As shown in FIG. 8, in the fourth embodiment, the blower amount B _IN of the indoor blower 40 is configured to be smaller than the blower amount B _OUT of the indoor blower 40.

  In the description of the fourth embodiment, of the plurality of cycles 10 and 20, the one in which the condenser is disposed on the upstream side where the outdoor blower 30 blows the outside air is referred to as the second cycle 20, and the outdoor blower 30 blows the outside air. The one in which the condenser is arranged on the downstream side is referred to as a first cycle 10. That is, the outdoor blower 30 blows outside air in the order of the condenser 22 included in the second cycle 20 and the condenser 12 included in the first cycle 10. That is, the condenser 22 of the second cycle 20 is arranged on the upstream side in the flow direction of the outside air blown by the outdoor blower 30, and the condenser 12 of the first cycle 10 is arranged on the downstream side.

  On the other hand, the indoor blower 40 blows outside air in the order of the evaporator 11 of the first cycle 10 and the evaporator 21 of the second cycle 20. That is, the evaporator 11 of the first cycle 10 is arranged on the upstream side in the flow direction of the indoor air blown by the indoor blower 40, and the evaporator 21 of the second cycle 20 is arranged on the downstream side.

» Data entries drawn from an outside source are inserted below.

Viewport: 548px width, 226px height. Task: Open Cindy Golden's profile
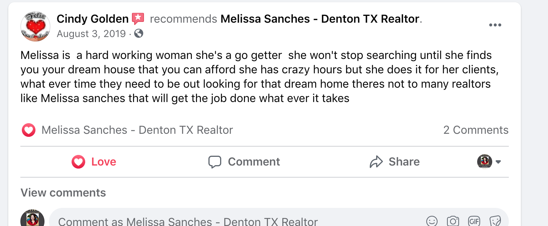click(92, 18)
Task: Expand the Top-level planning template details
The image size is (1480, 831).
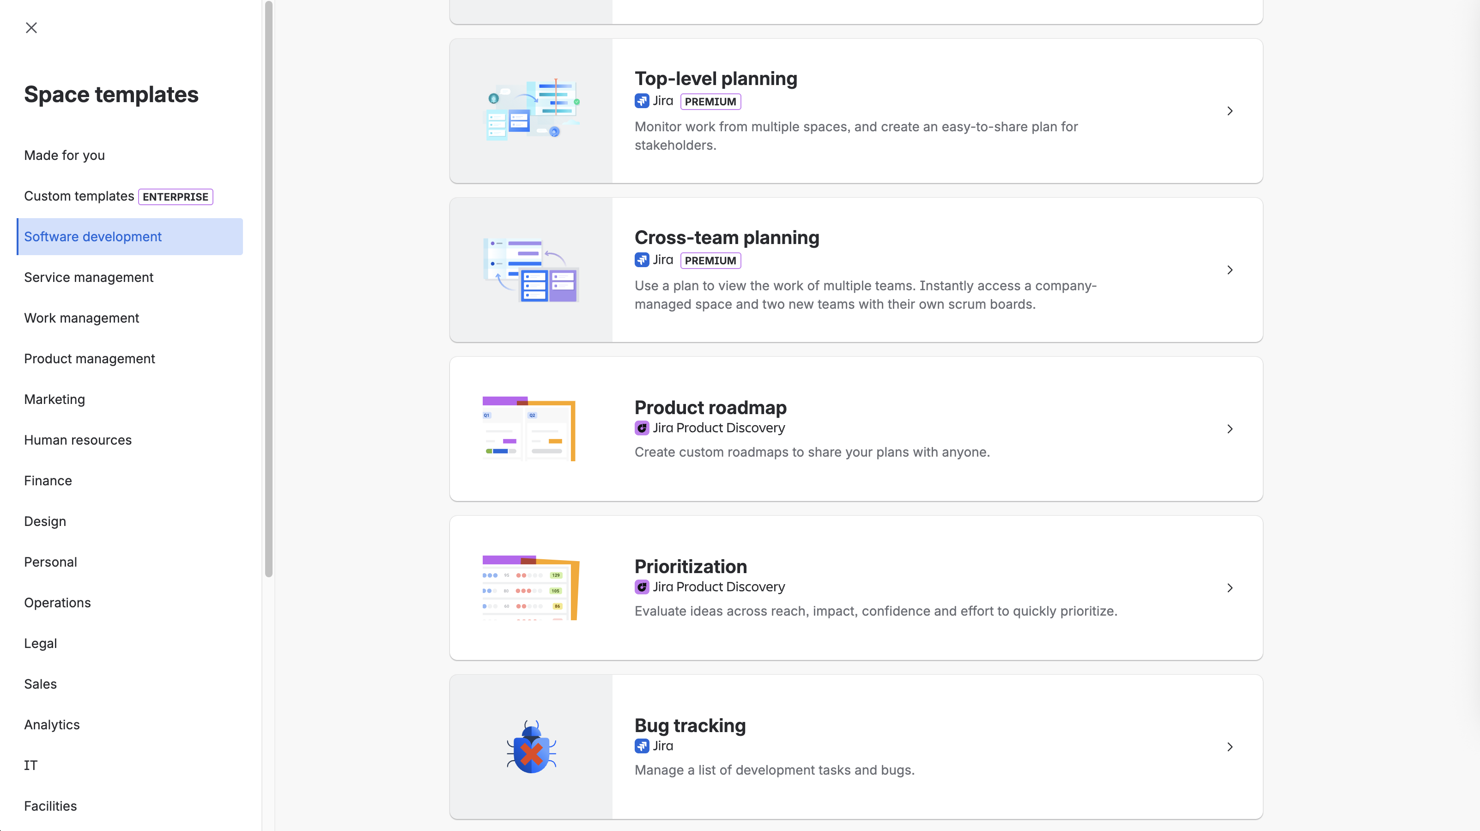Action: 1230,111

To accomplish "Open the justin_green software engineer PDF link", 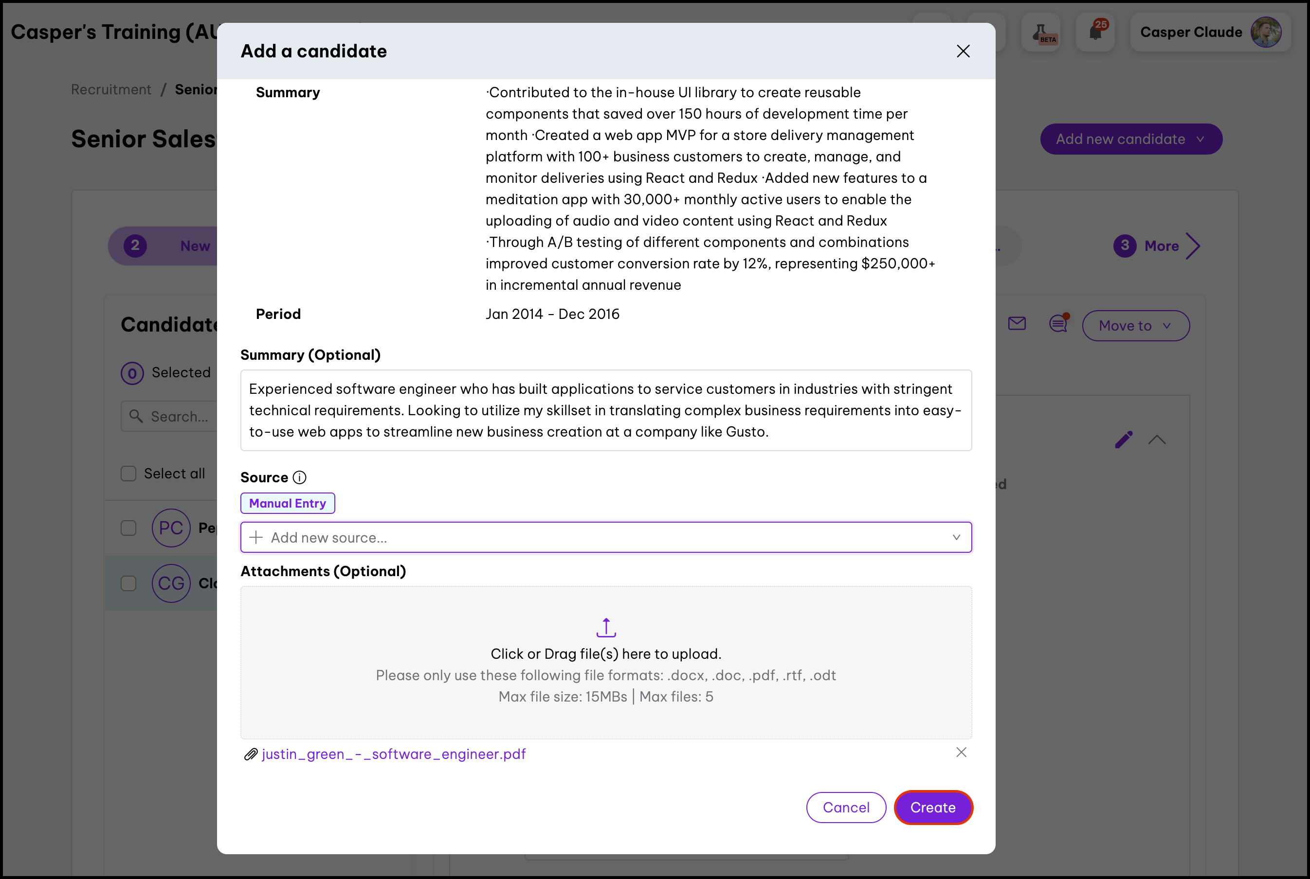I will coord(393,755).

As described above, in the fourth embodiment, the blower amount B _IN of the indoor blower 40 is configured to be smaller than the blower amount B _OUT of the indoor blower 40. Thereby, in the fourth embodiment, the air on the upstream side of the evaporator 11 included in the first cycle 10 is compared with the case where the blowing amount B _OUT of the indoor blower 40 and the blowing amount B _IN of the indoor blower 40 are the same. the difference between the temperature _{T IN1} and the downstream temperature _{T IN2} of the air becomes large. Therefore, the temperature T _IN2 of the air supplied to the evaporator 21 of the second cycle 20 after passing through the evaporator 11 of the first cycle 10 comes closer to the outside air temperature. Therefore, the difference between the temperature T _{OUT1 of the} outside air supplied to the condenser 22 included in the second cycle 20 and the temperature T _{IN2 of the} room air supplied to the evaporator becomes small. As a result, the difference between the temperature T _{OUT2 of the} outside air supplied to the condenser 12 in the first cycle 10 and the temperature T _{IN1 of the} room air supplied to the evaporator 11 is supplied to the condenser 22 in the second cycle 20. The temperature is larger than the difference between the outside air temperature T _OUT1 and the room air temperature T _IN2 supplied to the evaporator 21.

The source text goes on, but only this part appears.